* _WHAT YOU NEED TO DO_:
**a)** In the passage on Python test frameworks, which test framework should no longer be used because it has not been maintained for years?
**b)** Decide whether each of the following statements agrees with the passage on Python test frameworks, and support each yes or no with the deciding words of the passage, quoted exactly: (i) The unittest module is part of the Python standard library. (ii) pytest cannot run tests written in unittest style. (iii) Test files are named test_*.py.
**c)** Write a continuation of the passage on Python test frameworks, starting after its final sentence.

* _GIVEN TEXT_:
╔══

We can only see a single failure, then the rest of the program is skipped, and we don't know the results of the rest of the tests. This limits the amount of information our tests can give us.

As you can see, we're starting to build up a real program here. To make the output hide successes, and continue on in the face of failures, you'll have to create a way to divide this test file into chunks, and run the chunks so that if one fails, others will still run. It starts to get complicated.

Anyone writing tests will face these problems, and common problems can often be solved with common frameworks. In the next section, we'll use a test framework called pytest to solve these problems.

Test frameworks all look weird when you first learn about them. Running tests is different than running a program, so they have different conventions for how to write tests, and how they get run.

There are also different tools for reusing code and reducing duplication.

We'll consider a few alternatives to pytest before diving in.

The Python standard library provides the unittest module. It gives an infrastructure for writing class-oriented tests.

The design of unittest is modelled on the common xUnit pattern that is available in many different languages, notably jUnit for Java. This gives unittest a more verbose feeling than many Python libraries. Some people don't like this and prefer other styles of tests. But these class-based tests are classic, and are well-supported by other test tools.

You will find lots of examples and help based on unittest. If you write your tests in unittest style, pytest will run them for you. But we won't be using unittest in this presentation.

Nose was a popular test framework and runner. But it hasn't been maintained for years. You should not use it.

pytest is the most popular and powerful test framework these days. You write tests as functions rather than classes, and asserts are written as assert statements rather than unittest's assert methods. Many people find this a more natural "Pythonic" style of writing tests.

pytest will also run unittest-style tests. If you already have a unittest test suite, you can switch to pytest as a test runner, and start taking advantage of pytest features without re-writing any tests.

The usual layout for a project is to have one directory with your product code, and a separate parallel directory with tests. The tests are all in files named test_*.py.

╚══

* _RECORDS PROVIDED_:

╔══

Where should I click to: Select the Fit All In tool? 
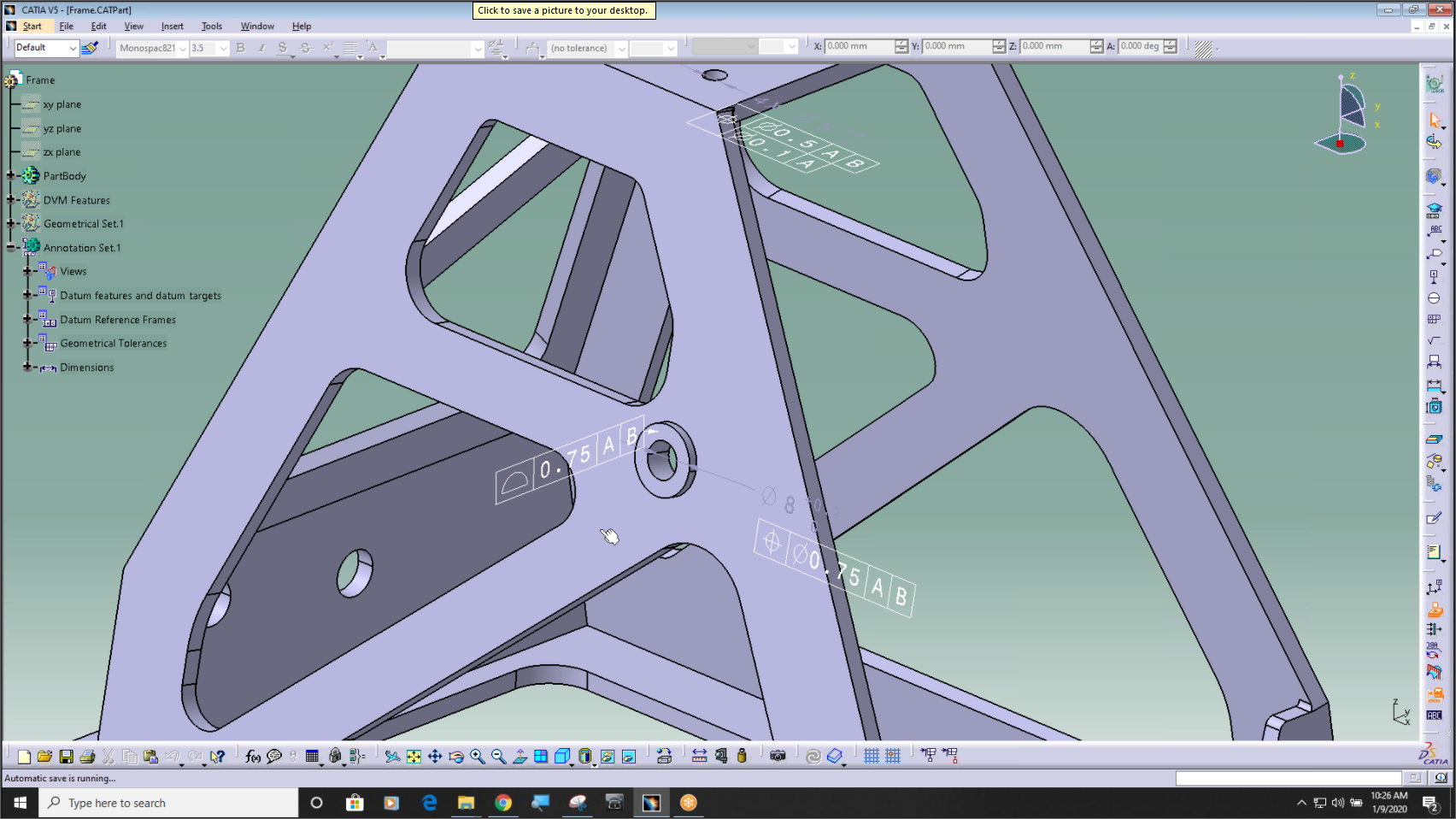(414, 756)
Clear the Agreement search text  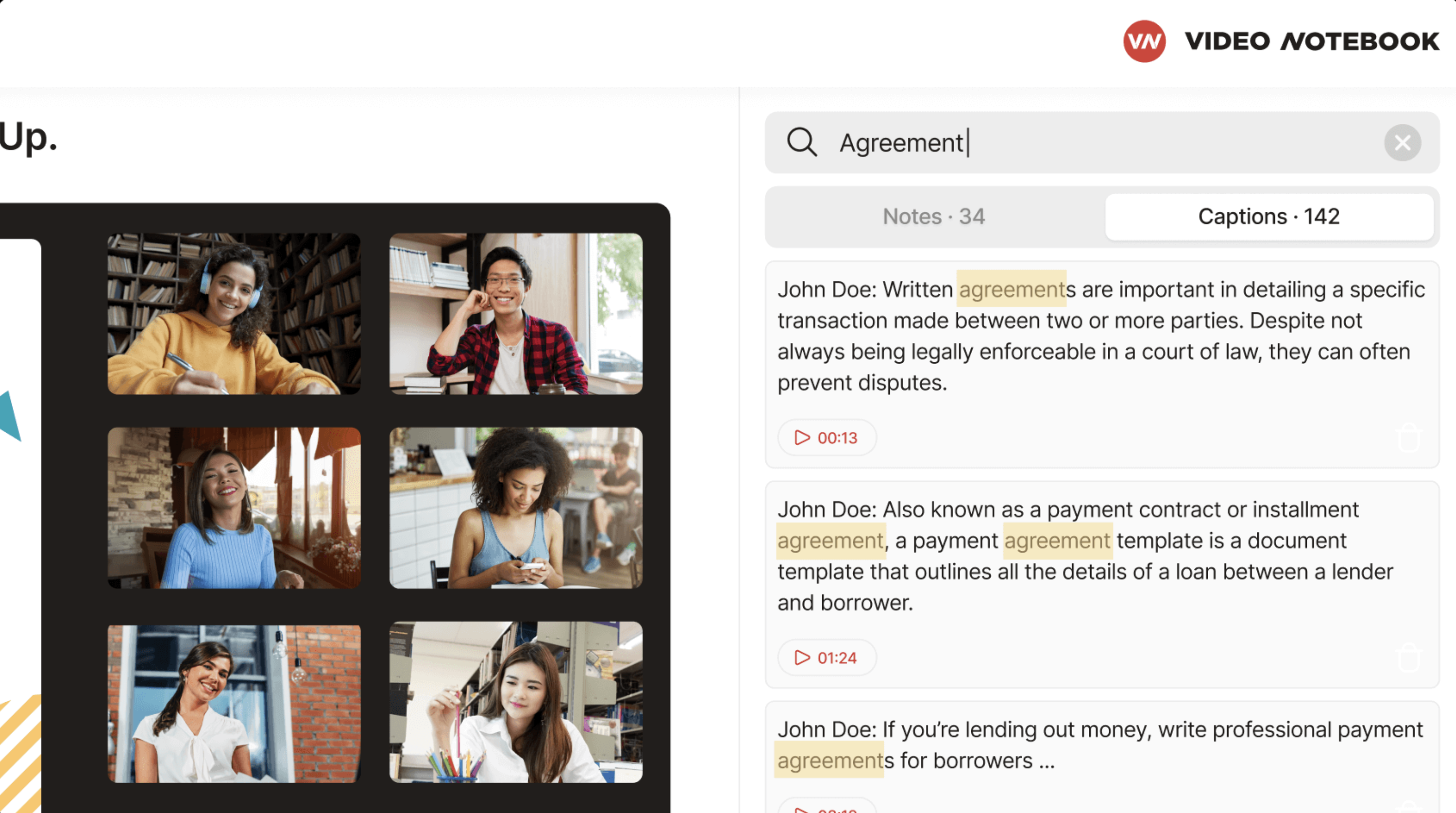pyautogui.click(x=1402, y=143)
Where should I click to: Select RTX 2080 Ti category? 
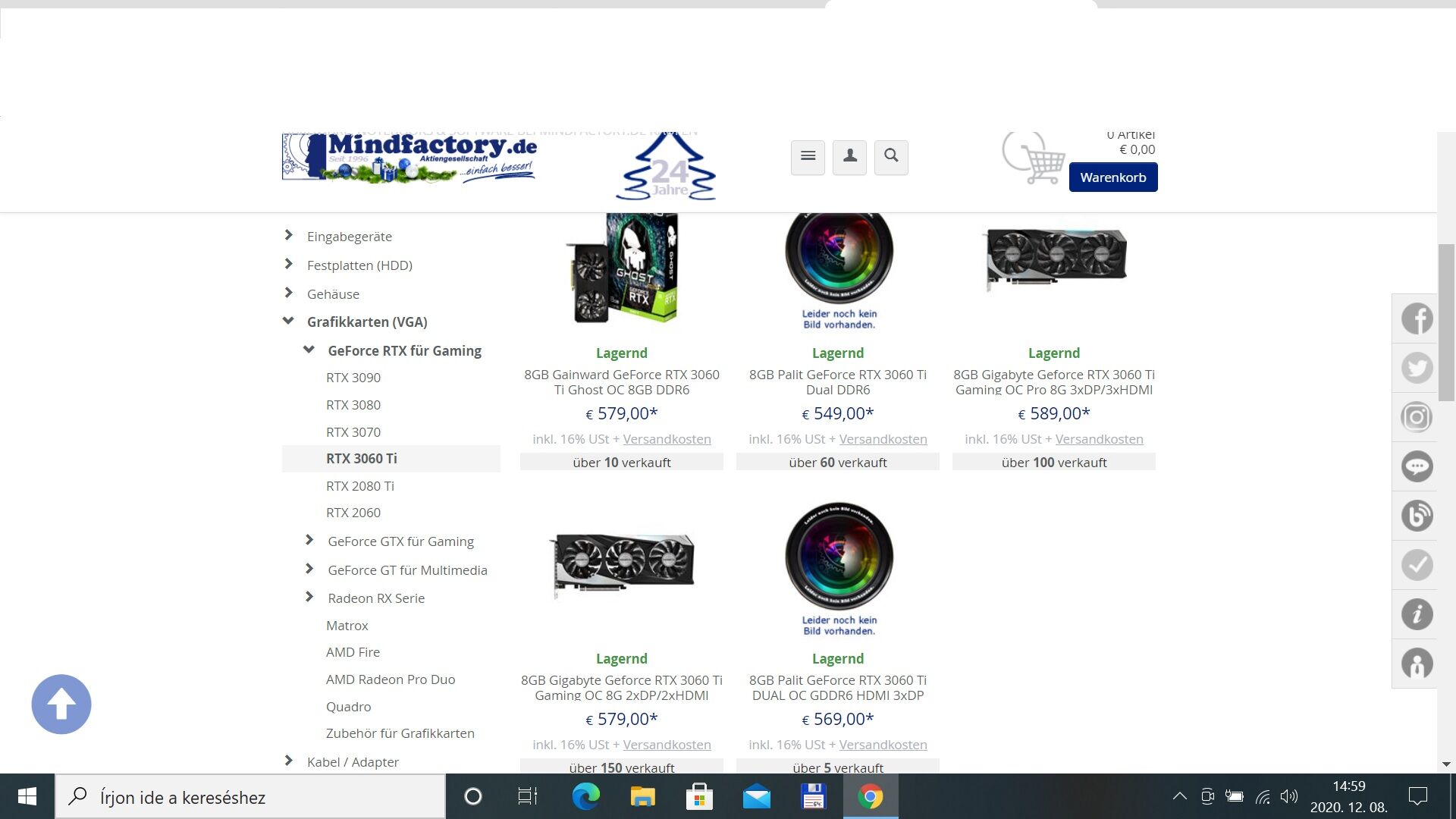coord(360,486)
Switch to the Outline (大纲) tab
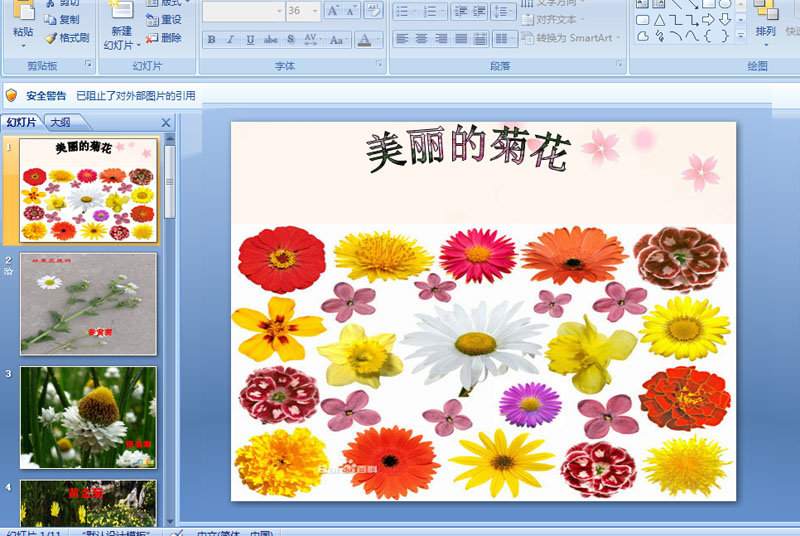The image size is (800, 536). coord(60,122)
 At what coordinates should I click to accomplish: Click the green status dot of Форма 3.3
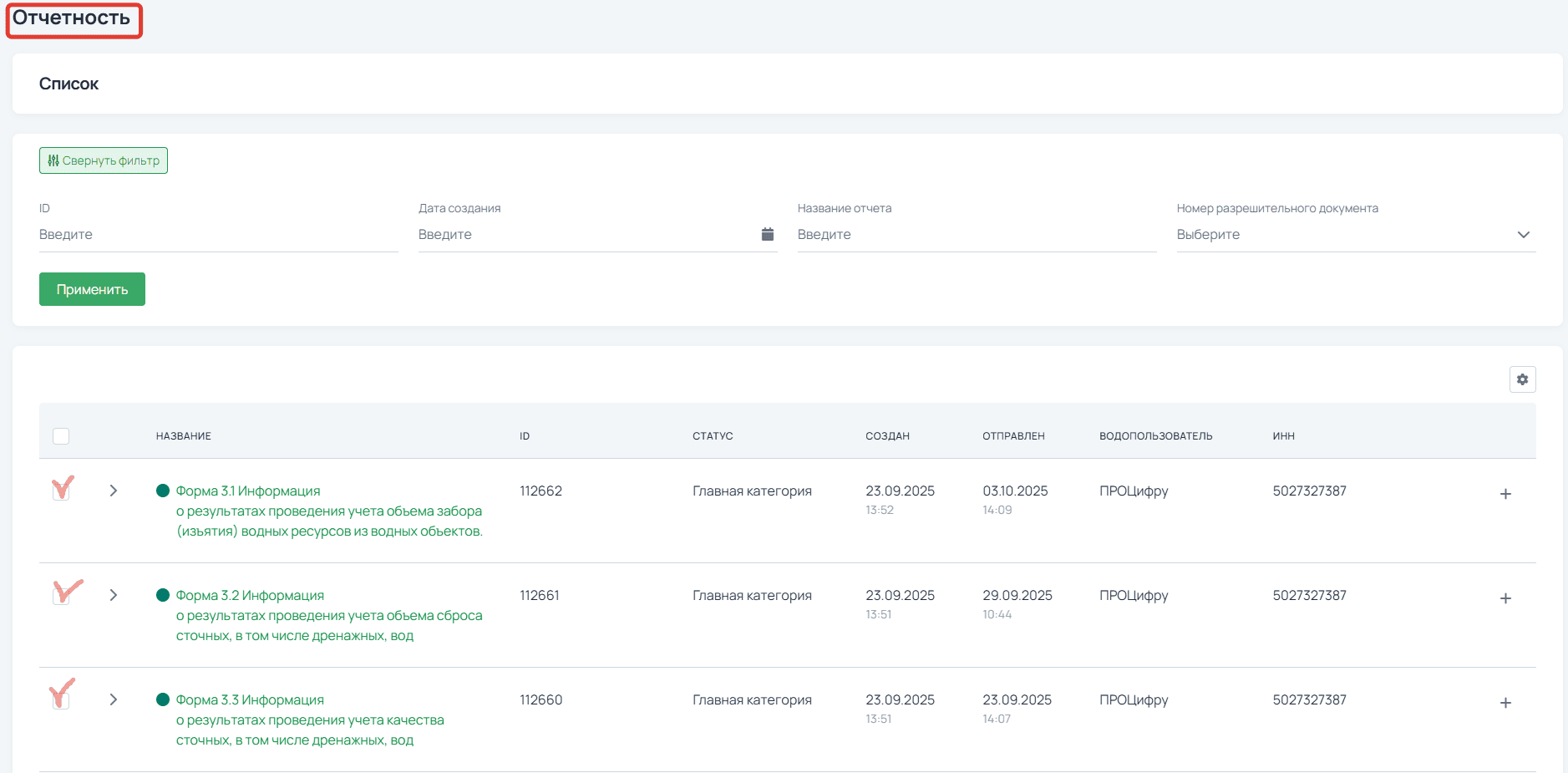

╚══

* _RESULTS IN ORDER_:
**a)** Nose.

**b)**
(i) Yes: "The Python standard library provides the unittest module."
(ii) No: "pytest will also run unittest-style tests."
(iii) Yes: "The tests are all in files named test_*.py."

**c)**
BTW, this is not the structure of the code accompanying this presentation, but it will be how most real projects are organized.

A great thing about test runners is they can find your tests automatically, so you don't have to write code to somehow collect them all into one test suite. (nose is called nose because it was the first test runner to "sniff out" your tests.)

Finally we write our first test. The test is a function named test_buy_one_stock. In the function, we create a Portfolio, buy a stock, and then make an assertion about the cost of the portfolio:


# test_port1_pytest.py

from portfolio1 import Portfolio

def test_buy_one_stock():
    p = Portfolio()
    p.buy("IBM", 100, 176.48)
    assert p.cost() == 17648.0

We run the test with pytest, which finds our test function and runs it. It prints a single dot when the test passes:


$ pytest -q test_port1_pytest.py
.                                                            [100%]
1 passed in 0.01s

The name we chose for our function doesn't matter: every function that starts with "test_" will be run as a test. You just have to make sure to not reuse a function name, since Python won't let you have two functions with the same name.

Once you've defined the test function, the test runner is now responsible for running it for you. It calls every one of your test functions in its own try/except block. This lets one function succeed or fail without affecting other functions.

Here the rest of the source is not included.